### TASK INPUT ###

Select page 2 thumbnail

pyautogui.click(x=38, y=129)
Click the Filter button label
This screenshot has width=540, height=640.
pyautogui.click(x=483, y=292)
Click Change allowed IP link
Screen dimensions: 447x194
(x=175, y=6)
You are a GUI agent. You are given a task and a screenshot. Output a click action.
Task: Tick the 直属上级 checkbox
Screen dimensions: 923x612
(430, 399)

###
### TASK INPUT ###

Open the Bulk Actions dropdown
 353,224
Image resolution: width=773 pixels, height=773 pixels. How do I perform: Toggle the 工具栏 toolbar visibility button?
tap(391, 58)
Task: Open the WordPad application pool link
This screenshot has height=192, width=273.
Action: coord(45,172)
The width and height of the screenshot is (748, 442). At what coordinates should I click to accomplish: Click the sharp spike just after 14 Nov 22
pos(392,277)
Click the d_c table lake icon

###

_STATED PROBLEM_
Which lines above contain the word "screenshot"? Pick out each of them and copy it in full.

_ANSWER TO THE EXERCISE_
This screenshot has width=540, height=640.
You are a GUI agent. You are given a task and a screenshot. Output a click action.
This screenshot has height=192, width=273.
The width and height of the screenshot is (748, 442). At what coordinates should I click to accomplish: Click the sharp spike just after 14 Nov 22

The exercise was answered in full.